7/25/23

rubbings

A V.I.P. among the influencers of my life is having a birthday soon. I saw the reminder and began thinking of how my life would be different if I had never met this person. I would still have the same parents I had, and I would still have lived in all the places that I have lived while growing up. I would have worn the same styles, went to the same schools, driven the same vehicles, and been that same wild dorky kid. The trappings would all be the same. But because I met this person at just the time I did, it made such on impact as to result in a sort of delayed influence. There was an initial "Wow! Cool person taking an interest in me," effect. But there was a seed planted in the garden of my heart that grew into a passion that has become the most noteable color of my life. There was a gifting inside that 7 year old me, but it took a 17 year old kid and his musical, eternity focused family to expose and ignite that gifting.

There were others, progressively, through the formative years and into adolescence and adulthood, whose trajectory, focus, and passions rubbed mine and tinted the hue of the primary palette God is using in rendering this idea to the world: me. We are all His original ideas, you see, masterpieces.  I am but one among His host of masterpieces. There was a sunday school teacher at my grandma's church, Ms Linda, who took my questions, answers, and far-fetched rantings and somehow twisted them into the lesson she was teaching. Of all the adults in my early years, the list is short of those I felt at perfect ease around; she was one, as well as my kindergarten teacher, Ms Spencer. Grandma Burke was one, too.  

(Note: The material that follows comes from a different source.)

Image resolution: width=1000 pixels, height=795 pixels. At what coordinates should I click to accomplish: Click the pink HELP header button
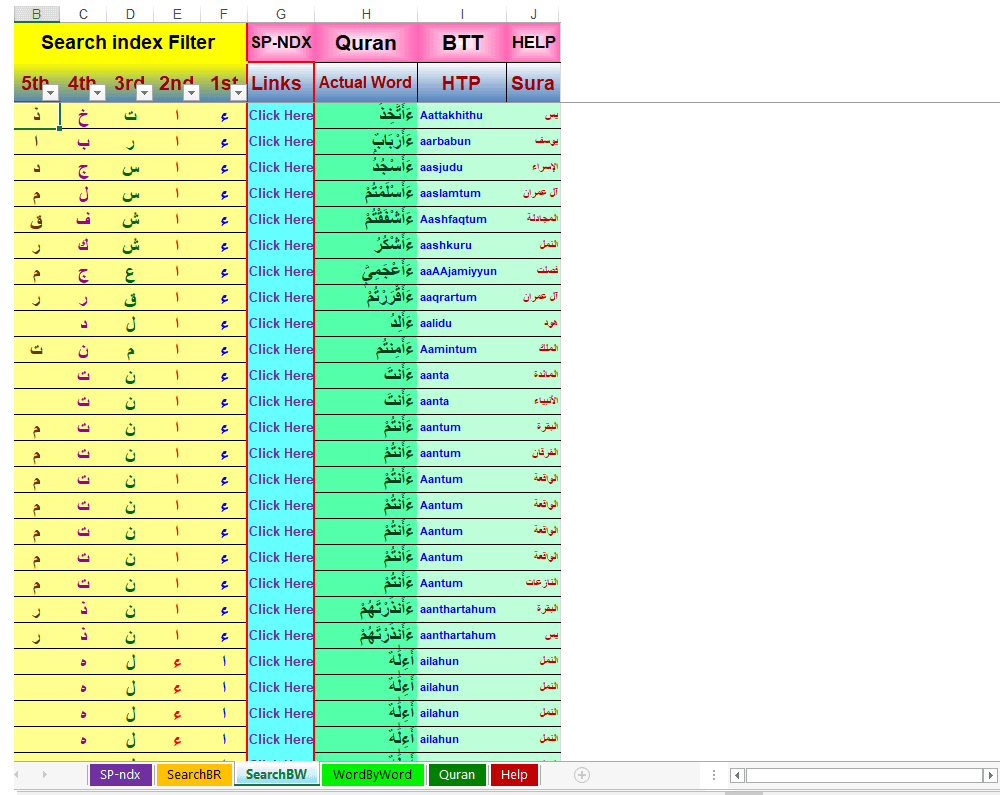[x=533, y=43]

My 4th grade teacher, Mr Roberts' bible teaching has stuck with me and influenced my direction in life. My 6th grade teacher, Mrs. Stiller taught me to think about what it means to "not waste your life." I see now that some of her remarks, her "rubbings" came straight from some ancient Stoic philosophers, whom I read much later in life, which I value. Mr. Sigmund, my jr. high shop teacher told us to develop an interest in people.  I have worn the wheels off that one.  There were pastors, youth pastors, high school teachers, a close friend's dad, a close friend's mom, aunts, uncles, cousins, my parents, in-laws, my wonderful wife and sons etc. And because I spent time with these people, because they saw something worthy, unique, or lacking in me and encouraged me, and because they won my respect and admiration, rubbing shoulders with these masterpieces of God, I count it a blessing and a privilege. 

 Sometimes those meetings were uncomfortable, sometimes I flat got told! Sometimes they were so grievous God still has to do retouches. Sometimes, like that goofy song, they made me believe I could fly! But all of it was and is nourishment to my soul. I believe you were all God's very brush strokes upon this canvas. I want to say thank you all from the very bottom of my heart. This is not any kind of a deathbed declaration, I will continue being retouched by the Master for a while yet. But it is a public acknowledgement of God's beautiful handiwork, His idea of US, how He uses ALL things for good, how the Holy Spirit calls to the Deep in us that maybe we did not even know was there, how we call to the Deep in each other, how we impact and are profoundly impacted by each other, how we can lift, lift, lift and be lifted by another.  When we realize it and make it what we're about, we CAN fly, that's "nirvana," it is the eternity leaking out that God has placed in every one of us. 

It is also the deepest, most integral and powerful worship to YHWH, God, Creator, Father, because when we do what God does, what He teaches us to do consciously, purposely, and patiently, we are mimicking Him.  The gifting of that little boy me, music, that was sparked by that teenage musicician at youth camp, has led me to understand this definition of worship.  Its not the music.  Worship is doing, practicing, being what our Father is and what He does.  

So, be conscious of every soul that is around you. Never write anyone off. And when you feel certain someone is unredeemable or not valueable because they "rubbed you the wrong way," oh man! You better check yourself because it just might be God rubbing you the right way, the way you need!

In the spirit of this post, and to plop a big fat cherry on top, consider these words, an idea, the stroke of another one God has brought me very close to: He said "embrace everything." The implication is to extract soul nourishment from all you get to rub shoulders with and all experiences in life, good, bad, and ugly. At the core of perfecting this life stroke is the complete dependence and practice of Romans 8.28. 

My interpretation of this verse goes as follows: 
 Don't be afraid to "get some on ya."